When I was 25, I broke up with my perfect-on-paper live in boyfriend of three years. He was, and I'm sure still is, a truly beautiful human. And at this point in my life this had, hands down, been the healthiest relationship I'd ever been in.

Early on in our breakup, I fantasize that we'd be able to transition gracefully; have an amicable parting as we went our separate ways and wished each other well. And we probably could have had I not gotten so lost along the way.

No doubt in an effort to escape my revelation that I was already in some ways exploring another relationship, my beloved boyfriend decided to go snowboarding. I received a call from him later that day.
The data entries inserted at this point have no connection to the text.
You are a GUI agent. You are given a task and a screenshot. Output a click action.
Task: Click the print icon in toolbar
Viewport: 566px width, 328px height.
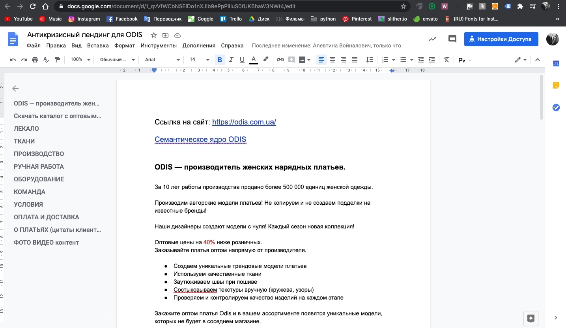pos(35,60)
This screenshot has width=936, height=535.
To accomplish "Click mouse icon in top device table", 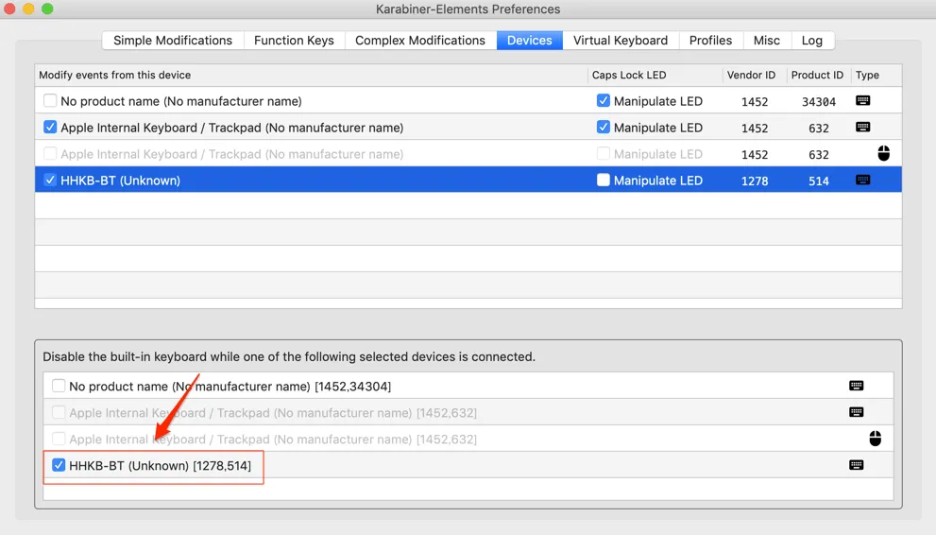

He had suffered a terrible accident, and it had left him with two broken wrists.

Right when I was feeling tragically and unjustifiably done with him, I had suddenly become his caretaker. We continued to live together and I, rather reluctantly, helped him out with bathing and what-not, all the while resenting the fact that his injury... and his heartbreak... was getting in the way of my new love affair.

When his double arm casts were finally removed, my ex secured an apartment 30 minutes south of me I was shamefully relieved and overly eager to help him move. When he and I finished unloading the U-Haul, he offered to buy me dinner at a nearby restaurant. Part of me just wanted to make a beeline back to the now empty apartment that he and I had one shared, but instead I accepted his invitation. While I knew that a part of me had already moved on, I still cared deeply for this man. He had helped me through years of torturous anxiety, introduced me to meditation, Bjork bootlegs, and the poetry of Walt Whitman. Our relationship had laid a foundation for a journey I was only just beginning. It was he who had catalyze this new life that had pulled me away from him... even though he was just as perfect as ever.

And so I said, "yes, I'll have dinner with you."

We sat at the table across from one another and made small talk for most of the dinner. But toward the end, I caught him gazing at me with wet eyes.

I stared down at my half eaten dinner and wondered silently to myself: When did my heart become so cold to him? How is it that I had grown so heartless and selfish?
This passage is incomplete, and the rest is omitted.